====== TEKS LATIHAN

Lebih jauh lagi, Asia Tenggara menghadapi risiko yang semakin besar akibat bencana alam yang lebih sering terjadi dan parah serta peristiwa cuaca ekstrem yang dapat mengurangi PDB hingga sepertiganya sampai tahun 2050. Negara-negara CLM yang lebih miskin akan terkena dampak secara tidak proporsional, mengingat kurangnya kesiapan mereka dan ketergantungan yang lebih besar pada kegiatan yang sensitif terhadap iklim seperti pertanian dan perikanan.
Pertumbuhan transformasi teknologi, khususnya digitalisasi dan AI, akan mendorong peningkatan produktivitas yang meningkatkan pertumbuhan dan menghasilkan pekerjaan dengan gaji yang baik dalam jangka panjang, tetapi akan ada biaya penyesuaian dalam jangka pendek, terutama melalui pemindahan pekerja berketerampilan rendah. Perkiraannya bervariasi, tetapi hingga setengah dari pekerjaan berketerampilan rendah mungkin berisiko. Pelatihan ulang tenaga kerja dan penanganan kemampuan teknologi yang tidak merata akan diperlukan untuk mengurangi biaya jangka pendek dan peningkatan kesenjangan, di dalam dan antarnegara.

============

PETUNJUK TUGAS:
Tentukan apakah tiap pernyataan sesuai dengan teks latihan, jawab ya atau tidak, dan kutip kata-kata penentunya dari teks.
1. Bencana alam dan cuaca ekstrem dapat mengurangi PDB hingga sepertiganya sampai tahun 2050.
2. Negara-negara CLM akan terkena dampak lebih ringan karena tidak banyak bergantung pada pertanian.
3. Hingga setengah dari pekerjaan berketerampilan rendah mungkin berisiko.
Data di bawah teks ini tidak diperlukan.

====== DAFTAR DATA

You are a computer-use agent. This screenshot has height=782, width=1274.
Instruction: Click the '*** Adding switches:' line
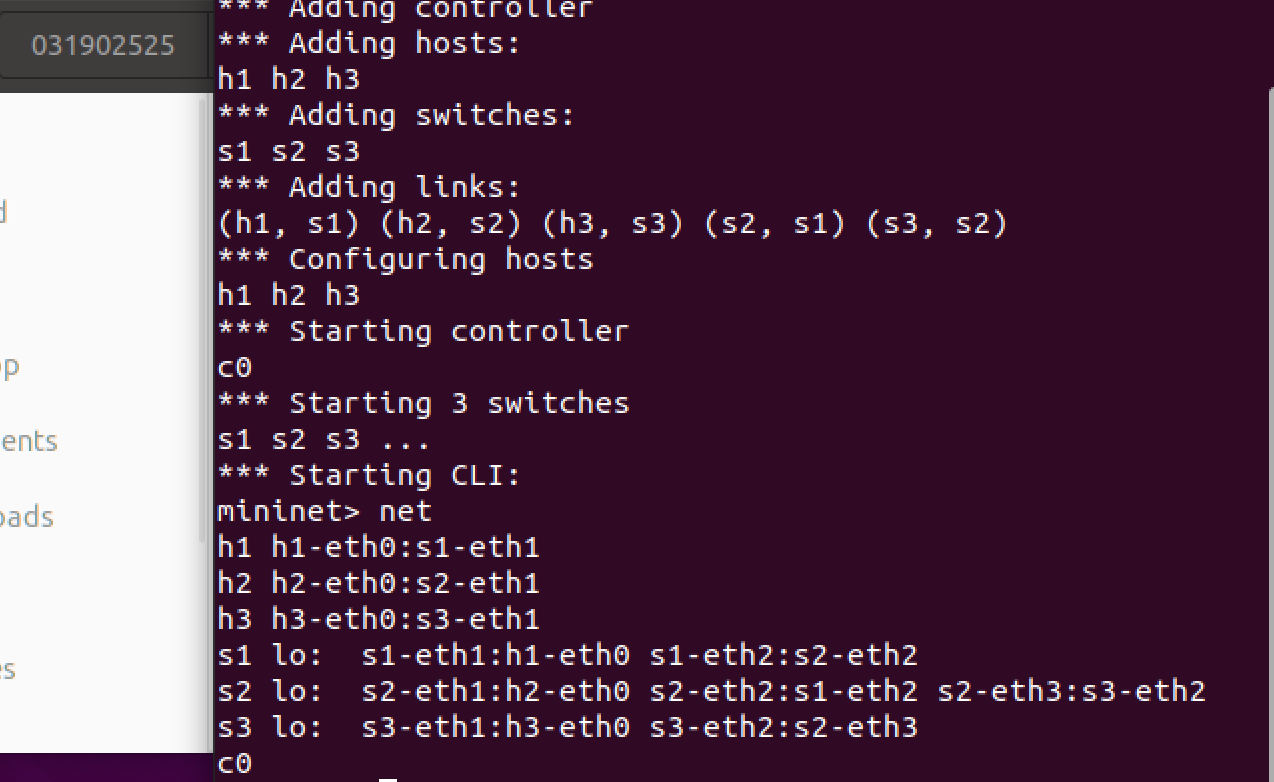point(396,115)
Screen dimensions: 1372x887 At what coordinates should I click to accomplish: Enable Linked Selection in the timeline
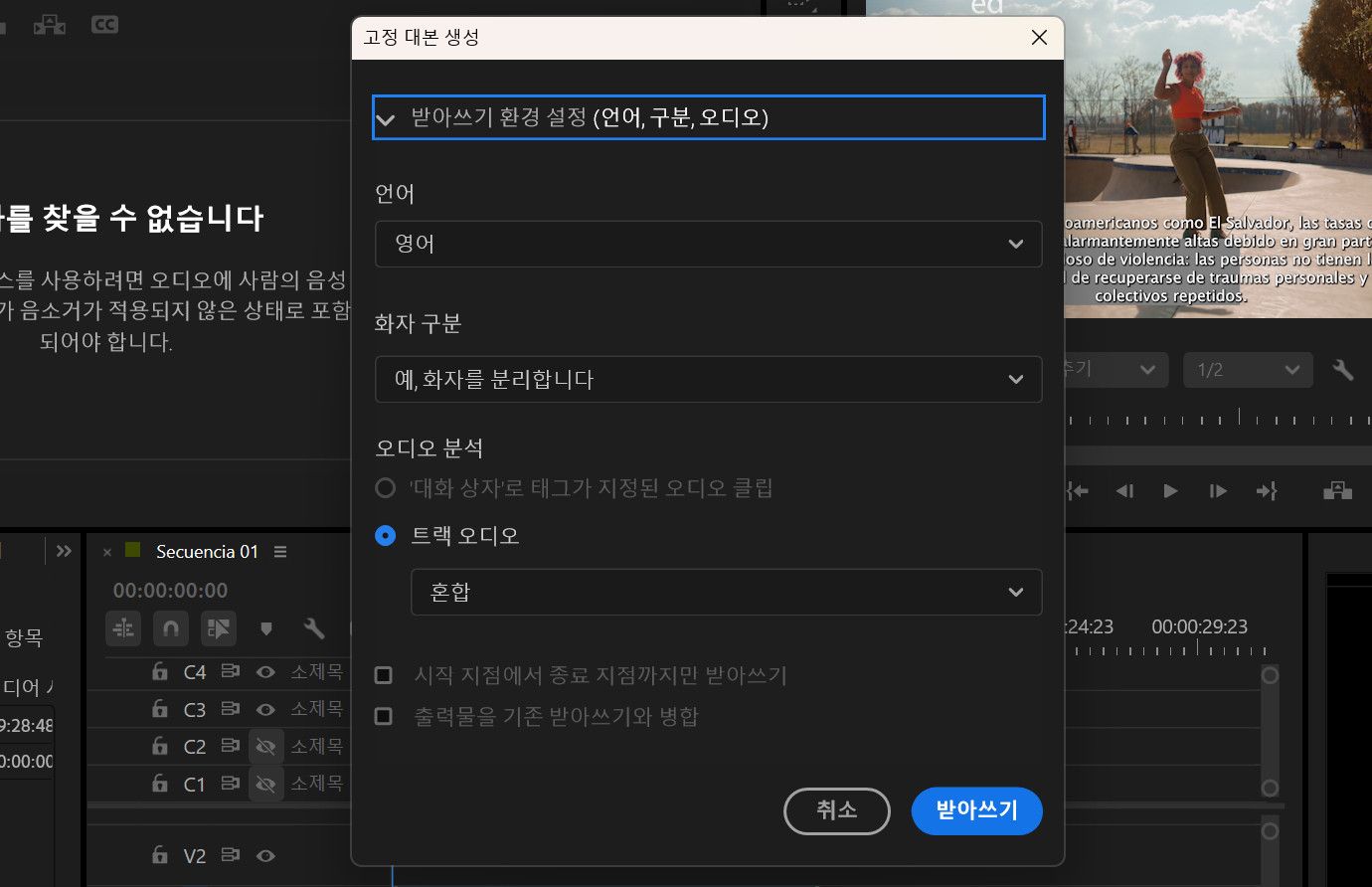[x=219, y=628]
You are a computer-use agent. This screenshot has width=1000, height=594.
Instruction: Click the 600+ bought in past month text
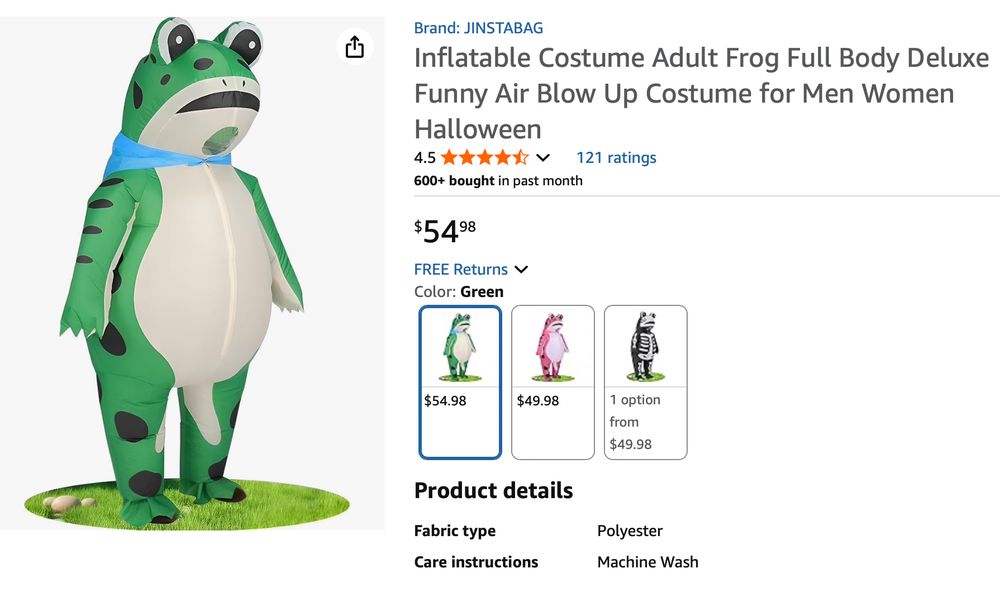click(x=498, y=181)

============

KOLOM JAWABAN:
1. Ya: "dapat mengurangi PDB hingga sepertiganya sampai tahun 2050"
2. Tidak: "Negara-negara CLM yang lebih miskin akan terkena dampak secara tidak proporsional, mengingat kurangnya kesiapan mereka dan ketergantungan yang lebih besar pada kegiatan yang sensitif terhadap iklim seperti pertanian dan perikanan"
3. Ya: "hingga setengah dari pekerjaan berketerampilan rendah mungkin berisiko"